Introduction - Aging of the world's population is being increasingly recognized as a crucial societal challenge. Yet, tools to perform high-quality metabolic research on aging of the brain are very limited.

The proposed study will focus on methods to assess metabolic brain changes that occur during aging as well as in 10 patients with Alzheimer's disease (AD). Apart from AD, also 10 patients with minimal cognitive impairment (MCI), 10 patient with diabetes mellitus type 2 (DM), and 10 patients with high grade carotid stenosis will be examined.

The currently most prominent clinical method to study brain metabolism in vivo, is Positron Emission Tomography (PET) using 18F-fluorodeoxyglucose (FDG). A major drawback of this method is the ionizing radiation. A magnetic resonance spectroscopic imaging (MRSI) based method, called deuterium metabolic imaging (DMI) expands the MRSI capabilities offered by proton-based techniques and enables in vivo glucose metabolism imaging without ionizing radiation. A unique feature of DMI is that, unlike PET, it not only maps glucose uptake but also downstream products such as lactate, glutamate and glutamine thereby offering the possibility to detect metabolic disturbances associated with aging and neurodegeneration.

Due to the relatively low sensitivity of DMI, strong magnetic fields are required to increase the signal to noise ratio (SNR) and enable DMI. Recently the first commercially available Ultra High Field (UHF) 7T MR-scanner was approved for clinical use and is now available in Bern, making DMI accessible. The investigators' motivation is to provide non-invasive, radiation free, deuterium and proton based MRSI methods enabling metabolic studies of the brain and lay the foundation for long-term longitudinal observational studies of aging; something that can hardly be done with PET due to the radiation burden for healthy controls.

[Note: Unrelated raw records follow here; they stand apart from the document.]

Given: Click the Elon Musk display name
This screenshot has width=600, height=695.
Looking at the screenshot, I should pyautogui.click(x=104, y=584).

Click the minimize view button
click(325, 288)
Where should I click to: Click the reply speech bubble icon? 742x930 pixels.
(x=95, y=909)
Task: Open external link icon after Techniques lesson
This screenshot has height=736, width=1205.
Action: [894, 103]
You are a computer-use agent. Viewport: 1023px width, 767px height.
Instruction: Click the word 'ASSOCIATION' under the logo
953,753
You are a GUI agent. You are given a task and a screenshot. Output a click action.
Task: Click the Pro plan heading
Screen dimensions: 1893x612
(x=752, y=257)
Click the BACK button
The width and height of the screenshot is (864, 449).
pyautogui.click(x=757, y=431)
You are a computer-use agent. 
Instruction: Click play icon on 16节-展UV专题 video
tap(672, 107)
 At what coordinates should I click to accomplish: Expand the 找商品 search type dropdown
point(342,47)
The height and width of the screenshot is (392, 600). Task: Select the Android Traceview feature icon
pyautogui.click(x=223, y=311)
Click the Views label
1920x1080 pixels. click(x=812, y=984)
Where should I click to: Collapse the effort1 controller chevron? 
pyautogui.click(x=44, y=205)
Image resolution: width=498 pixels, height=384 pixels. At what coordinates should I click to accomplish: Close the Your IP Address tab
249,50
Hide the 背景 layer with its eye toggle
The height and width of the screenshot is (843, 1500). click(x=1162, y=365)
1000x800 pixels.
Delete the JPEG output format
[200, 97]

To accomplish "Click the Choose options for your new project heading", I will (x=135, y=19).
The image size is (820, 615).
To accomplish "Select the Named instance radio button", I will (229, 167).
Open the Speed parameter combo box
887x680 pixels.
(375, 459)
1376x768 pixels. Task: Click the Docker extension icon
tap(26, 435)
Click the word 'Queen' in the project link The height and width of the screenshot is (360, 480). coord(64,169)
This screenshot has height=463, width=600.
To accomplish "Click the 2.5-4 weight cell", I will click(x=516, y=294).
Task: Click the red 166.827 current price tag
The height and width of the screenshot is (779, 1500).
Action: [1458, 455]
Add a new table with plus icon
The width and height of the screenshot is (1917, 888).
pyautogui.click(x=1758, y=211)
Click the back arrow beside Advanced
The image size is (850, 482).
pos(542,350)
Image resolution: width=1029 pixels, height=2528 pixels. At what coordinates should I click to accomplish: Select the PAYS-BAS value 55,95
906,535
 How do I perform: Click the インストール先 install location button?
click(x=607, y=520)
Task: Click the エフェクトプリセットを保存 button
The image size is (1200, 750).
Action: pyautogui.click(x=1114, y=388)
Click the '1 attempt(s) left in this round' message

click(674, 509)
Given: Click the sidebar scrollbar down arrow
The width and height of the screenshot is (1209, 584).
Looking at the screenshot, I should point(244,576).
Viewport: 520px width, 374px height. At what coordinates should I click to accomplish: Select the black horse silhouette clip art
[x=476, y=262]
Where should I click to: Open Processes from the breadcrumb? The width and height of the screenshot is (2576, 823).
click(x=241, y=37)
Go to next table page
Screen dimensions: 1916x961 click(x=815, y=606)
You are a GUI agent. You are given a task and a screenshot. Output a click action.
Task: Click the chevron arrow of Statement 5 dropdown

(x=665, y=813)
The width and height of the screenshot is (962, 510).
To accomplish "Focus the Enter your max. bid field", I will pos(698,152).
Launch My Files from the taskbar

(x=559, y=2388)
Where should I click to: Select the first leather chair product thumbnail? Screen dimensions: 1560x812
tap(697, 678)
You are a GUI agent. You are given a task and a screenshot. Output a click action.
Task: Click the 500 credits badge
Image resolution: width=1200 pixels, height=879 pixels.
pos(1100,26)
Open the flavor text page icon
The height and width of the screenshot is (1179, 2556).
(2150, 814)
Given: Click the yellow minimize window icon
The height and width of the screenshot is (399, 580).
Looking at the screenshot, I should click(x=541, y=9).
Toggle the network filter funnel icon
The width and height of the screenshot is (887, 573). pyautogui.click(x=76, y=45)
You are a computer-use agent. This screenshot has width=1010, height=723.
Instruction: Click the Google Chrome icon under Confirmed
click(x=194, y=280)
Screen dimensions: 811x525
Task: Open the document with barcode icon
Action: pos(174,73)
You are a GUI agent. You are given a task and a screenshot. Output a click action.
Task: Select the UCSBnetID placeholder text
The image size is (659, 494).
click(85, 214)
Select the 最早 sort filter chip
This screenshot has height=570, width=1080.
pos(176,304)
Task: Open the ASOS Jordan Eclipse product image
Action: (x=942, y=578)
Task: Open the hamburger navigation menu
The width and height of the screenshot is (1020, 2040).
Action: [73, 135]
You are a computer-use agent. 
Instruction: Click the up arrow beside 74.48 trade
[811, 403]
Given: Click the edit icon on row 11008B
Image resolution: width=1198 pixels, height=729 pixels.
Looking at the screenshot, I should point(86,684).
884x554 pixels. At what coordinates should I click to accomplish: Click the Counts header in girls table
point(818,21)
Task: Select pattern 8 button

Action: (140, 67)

Objectives - The primary goal of the proposed project is to establish 3D spatially resolved deuterium (2H) and proton (1H) based MRSI methodology for studies of brain metabolism and apply this methodology in an in vivo feasibility study. To complement DMI, the investigators will establish UHF 3D-resolved spectral-edited 1H-MRSI mapping for glucose, gamma-Aminobutyric acid (GABA) and glutamate using the investigators' recently developed technique called SLOW.

The secondary goal is to create 3D spatially resolved reference atlas of metabolic information of the brain for healthy individuals.The atlas will allow spatially resolved analysis of metabolic information of individual patients having neurological disorders by comparing them to a normative data using z-score derived abnormality maps.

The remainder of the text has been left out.